» **GIVEN TASK**
Output the listing from the line containing "You are a computer-use" up to and including the line containing "click(179, 65)", copying those lines verbatim and leaving out the pictures.

» **DATASET CONTENT**
____________

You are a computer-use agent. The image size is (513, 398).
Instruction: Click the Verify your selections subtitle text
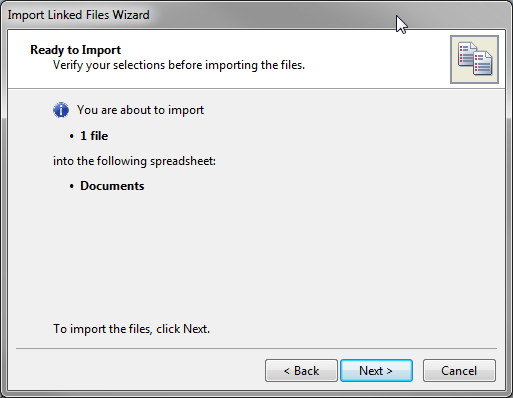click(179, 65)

____________

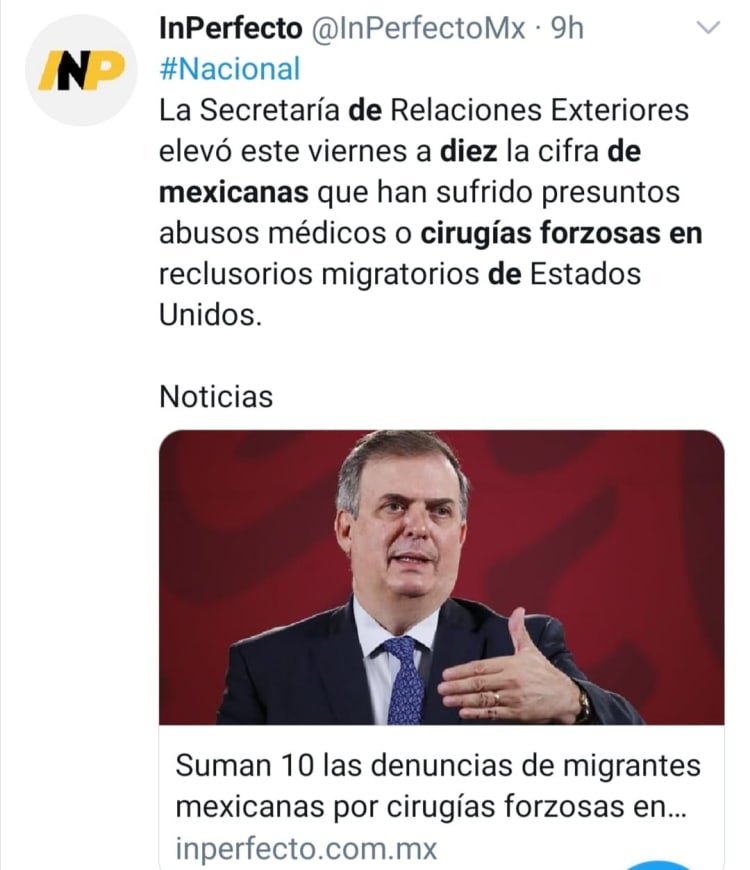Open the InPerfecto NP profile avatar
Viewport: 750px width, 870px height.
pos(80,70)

____________

» **TASK RESULT**
You are a computer-use agent. The image size is (513, 398).
Instruction: Click the Verify your selections subtitle text
click(179, 65)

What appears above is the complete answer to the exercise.